**Extracted information**
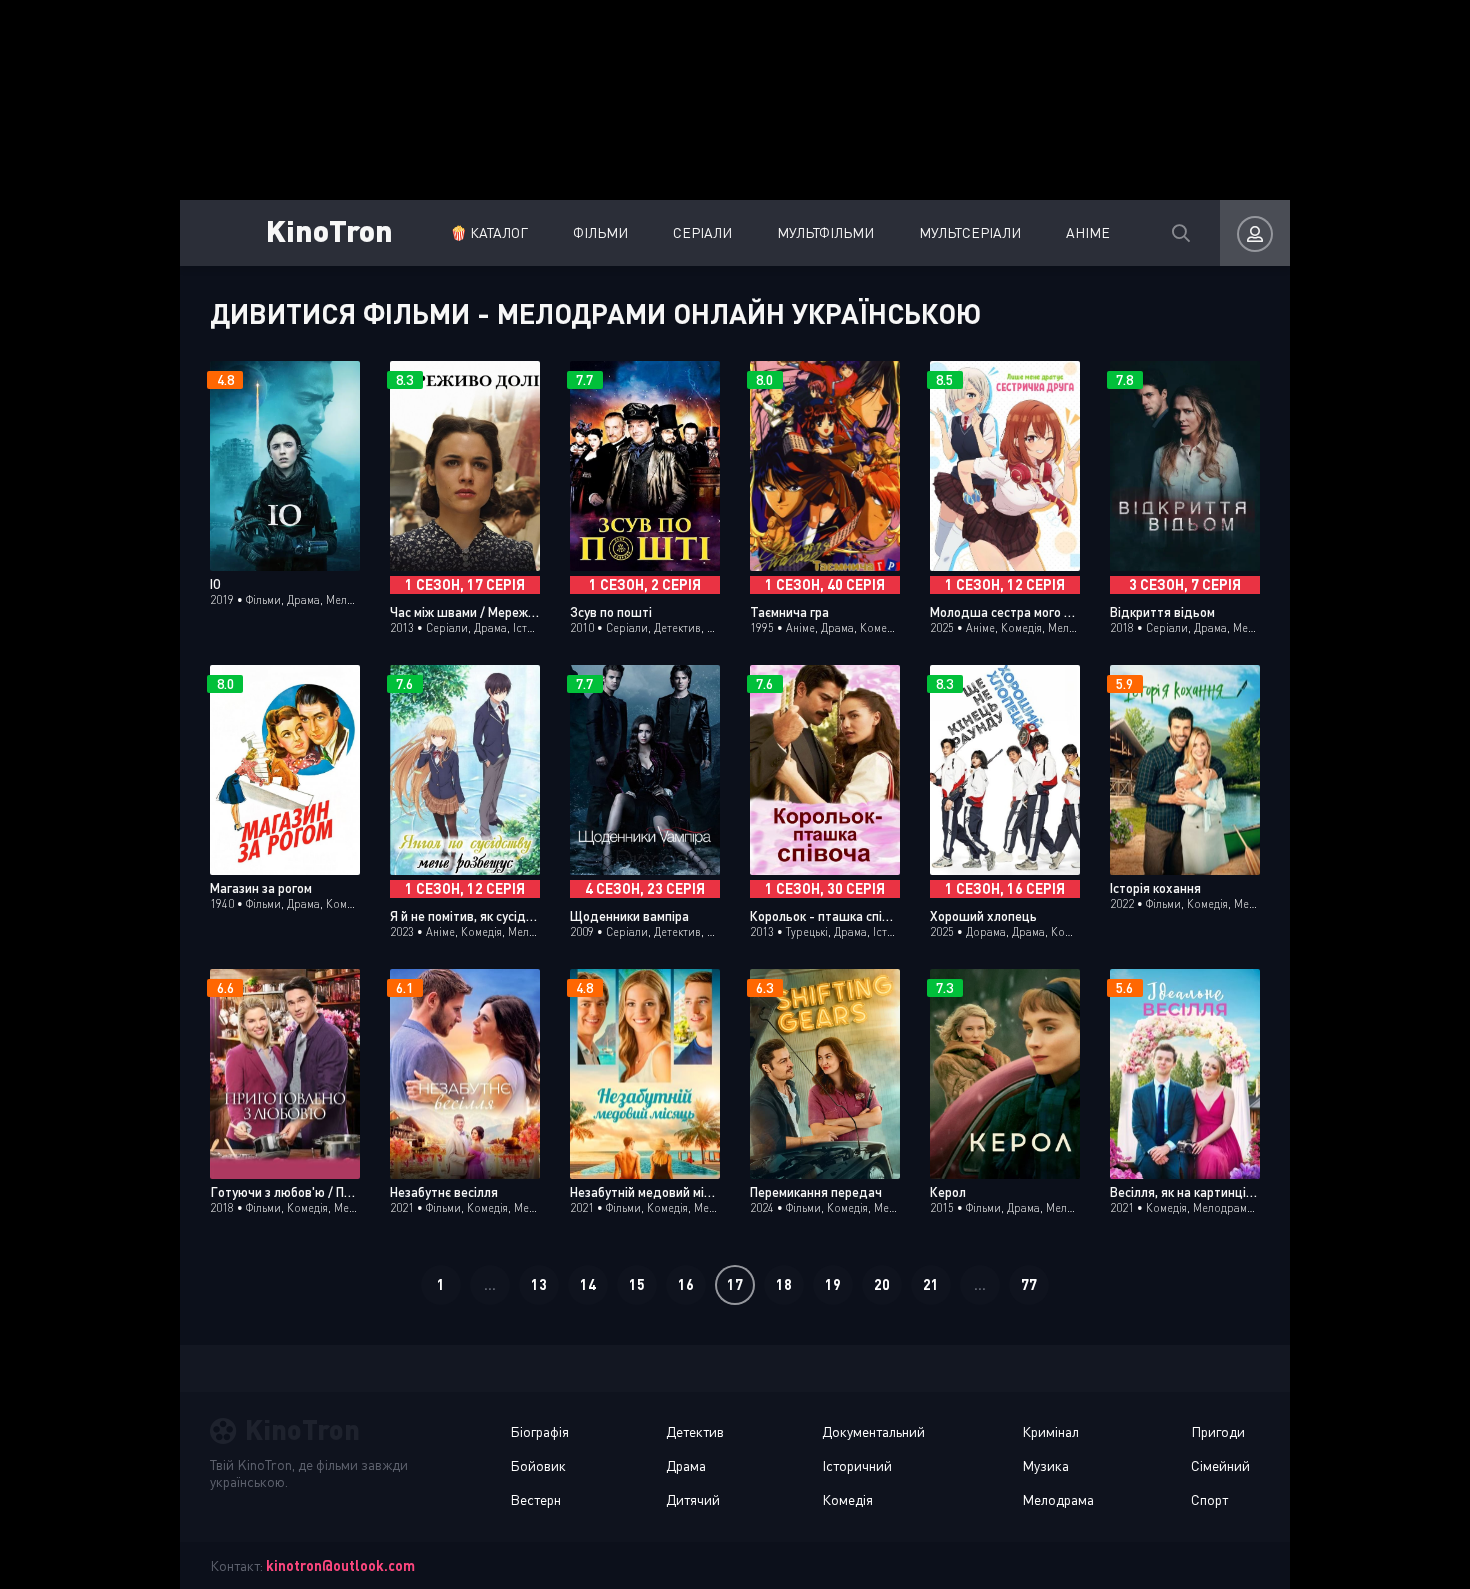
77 (1029, 1284)
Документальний (873, 1431)
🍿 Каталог (489, 232)
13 (539, 1284)
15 (637, 1284)
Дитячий (693, 1499)
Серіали (702, 232)
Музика (1045, 1465)
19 (833, 1284)
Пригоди (1218, 1431)
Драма (686, 1465)
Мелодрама (1058, 1499)
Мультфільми (825, 232)
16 (686, 1284)
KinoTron (329, 229)
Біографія (539, 1431)
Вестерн (535, 1499)
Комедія (847, 1499)
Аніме (1088, 232)
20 (882, 1284)
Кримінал (1050, 1431)
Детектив (695, 1431)
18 (784, 1284)
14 (588, 1284)
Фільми (600, 232)
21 (931, 1284)
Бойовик (538, 1465)
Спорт (1209, 1499)
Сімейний (1220, 1465)
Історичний (857, 1465)
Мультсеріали (970, 232)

**Task prompt**
Since the pictures are not part of the copy, transcribe only the remaining material, exactly.

**Answer for the task**
77 (1029, 1284)
Документальний (873, 1431)
🍿 Каталог (489, 232)
13 (539, 1284)
15 (637, 1284)
Дитячий (693, 1499)
Серіали (702, 232)
Музика (1045, 1465)
19 (833, 1284)
Пригоди (1218, 1431)
Драма (686, 1465)
Мелодрама (1058, 1499)
Мультфільми (825, 232)
16 (686, 1284)
KinoTron (329, 229)
Біографія (539, 1431)
Вестерн (535, 1499)
Комедія (847, 1499)
Аніме (1088, 232)
20 (882, 1284)
Кримінал (1050, 1431)
Детектив (695, 1431)
18 (784, 1284)
14 (588, 1284)
Фільми (600, 232)
21 (931, 1284)
Бойовик (538, 1465)
Спорт (1209, 1499)
Сімейний (1220, 1465)
Історичний (857, 1465)
Мультсеріали (970, 232)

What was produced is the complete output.